While en route, Guerra drove his car through a red light and collided with another car that had entered the intersection. The occupants of the other car were seriously injured and the driver later died from his injuries. The injured parties filed a lawsuit against Guerra and were awarded a judgment. They then filed this lawsuit to have the judgment against Guerra paid by Hartford , which was the auto insurer for OSP. The plaintiffs alleged that Guerra was an insured person under the business auto policy of OSP.

The business auto policy declared that anyone is an insured while driving a covered auto that the named insured owns, hires, or borrows. And, by endorsement, any employee of OSP was an insured while using a covered auto that OSP did not own, hire, or borrow in OSP's business or personal affairs. The plaintiffs argued that this meant the auto policy applied to Guerra. The court did not agree. The court felt that this was a strained construction because it omits the plain requirement of using the auto in the business or personal affairs of OSP. The court noted that Guerra admitted that he was not acting on behalf of his employer at the time of the accident; he was driving his personal auto while off duty at the time of the accident. This meant to the court that Guerra was not using his car in OSP's business or personal affairs. Guerra was not an insured and his personal auto was not a covered auto, so the

Hartford policy did not apply to this claim.

Homeowners Case of Note

Coverage for musical equipment is often not addressed when arranging homeowners insurance. But, as this case illustrates, it should be.

The insured had a theft from his dwelling, and a loss of nearly $27,000 was claimed for musical recording and playing equipment.

Based upon the insured's examination under oath, the insurer determined that the equipment was business property and limited the amount paid to $500, the policy limit for business property. The insured sued for breach of contract, asserting that the equipment should be covered up to the limit for his personal property (nearly $40,000).

The policy defined “business” as “including a trade, profession, or occupation.” The insured said the equipment was not used in a business, but rather “used for personal use only, perhaps accompanied by a dream that someday [he] might be able to get into the music business.” Further, he argued, the phrase “business property” left three interpretations possible: (1) the property was used exclusively in pursuit of a trade, profession or occupation; (2) the property was used sometimes in business; or (3) the property had only once been used in business but was not now.

But the appellate court agreed with the trial court, and said there was no genuine issue of material fact.
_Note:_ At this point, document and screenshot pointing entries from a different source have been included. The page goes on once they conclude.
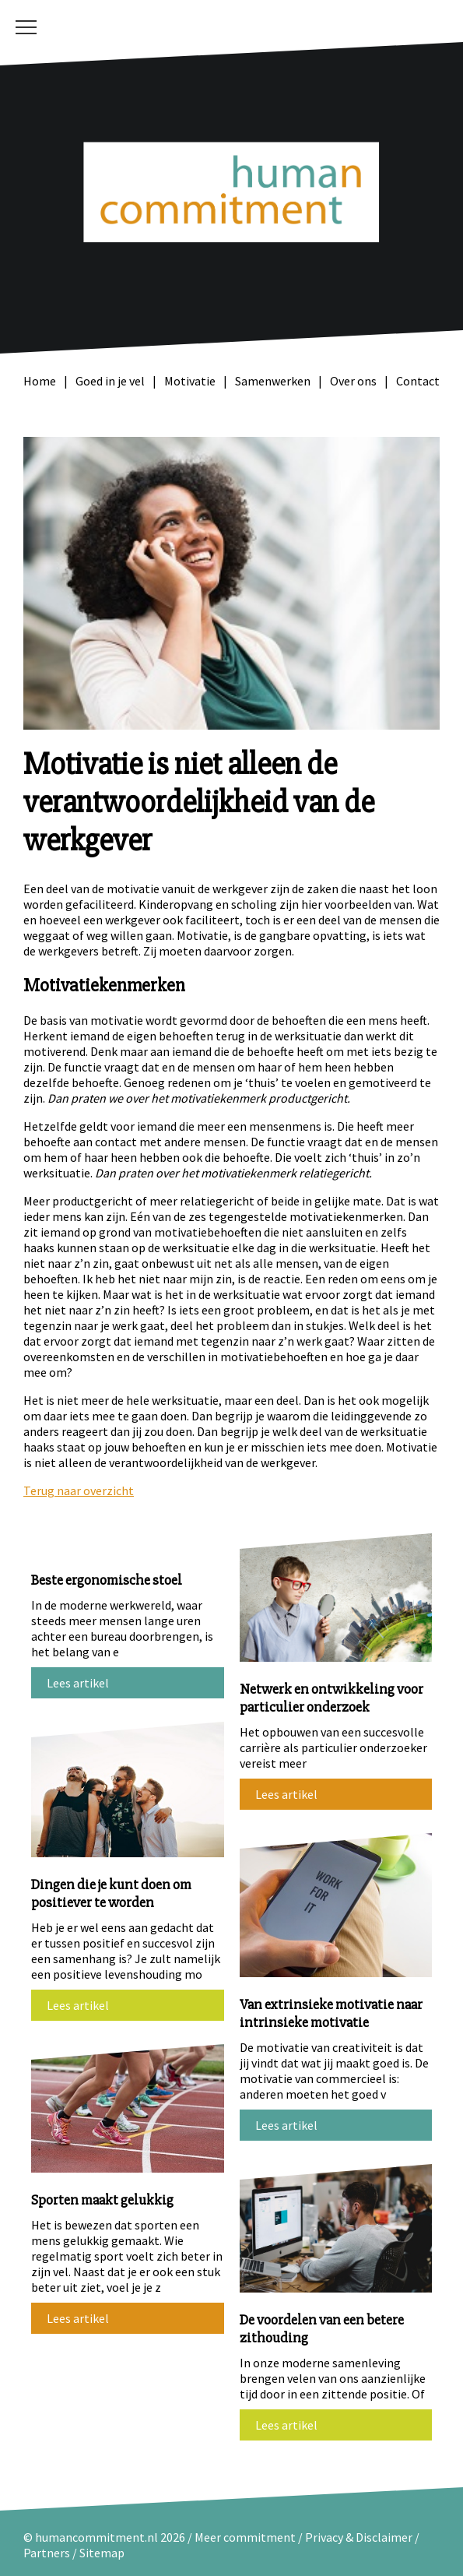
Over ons (353, 381)
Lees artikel (78, 1683)
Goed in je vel (110, 381)
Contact (418, 381)
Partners (46, 2552)
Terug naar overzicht (78, 1490)
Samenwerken (272, 381)
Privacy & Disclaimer (360, 2537)
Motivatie (190, 381)
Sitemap (102, 2552)
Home (39, 381)
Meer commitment (245, 2537)
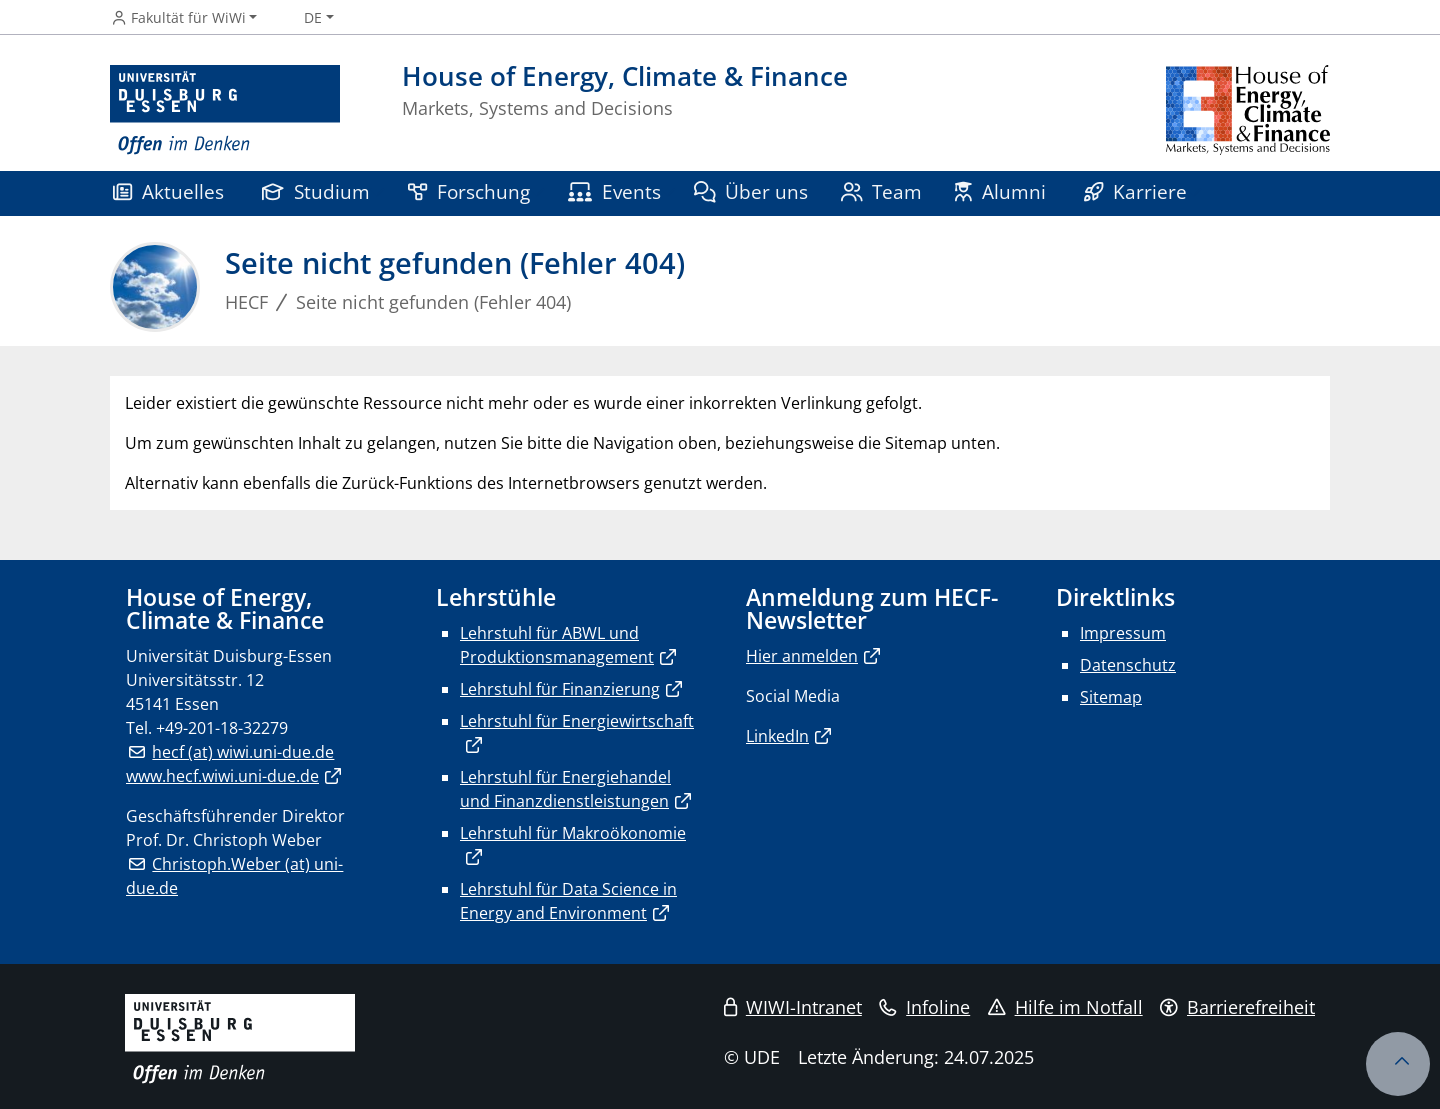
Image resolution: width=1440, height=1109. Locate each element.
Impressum (1123, 633)
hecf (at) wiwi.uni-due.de (243, 752)
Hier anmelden (802, 656)
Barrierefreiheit (1237, 1007)
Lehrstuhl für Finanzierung (560, 689)
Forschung (469, 191)
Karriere (1135, 191)
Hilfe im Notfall (1065, 1007)
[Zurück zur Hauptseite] (1248, 110)
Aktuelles (168, 191)
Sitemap (1111, 697)
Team (882, 191)
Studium (316, 191)
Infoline (924, 1007)
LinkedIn (777, 736)
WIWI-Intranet (793, 1007)
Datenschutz (1128, 665)
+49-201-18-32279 (222, 728)
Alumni (1000, 191)
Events (614, 191)
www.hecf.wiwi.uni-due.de (222, 776)
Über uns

Although the insured had claimed that music was “just a hobby,” his testimony under oath was that he had no occupation; he received much of the equipment in exchange for services; he performed shows where he would be paid monetary compensation; and he used the equipment to produce demos that he sent to record companies. The court added that the lack of a definition for “business property” did not render the phrase ambiguous, and so, the trial court's decision in favor of the insurer was upheld.

This case is Mack v. Nationwide Mutual Fire Insurance Company, 2005 Westlaw 1314800 (Oh. App. 6, 2005).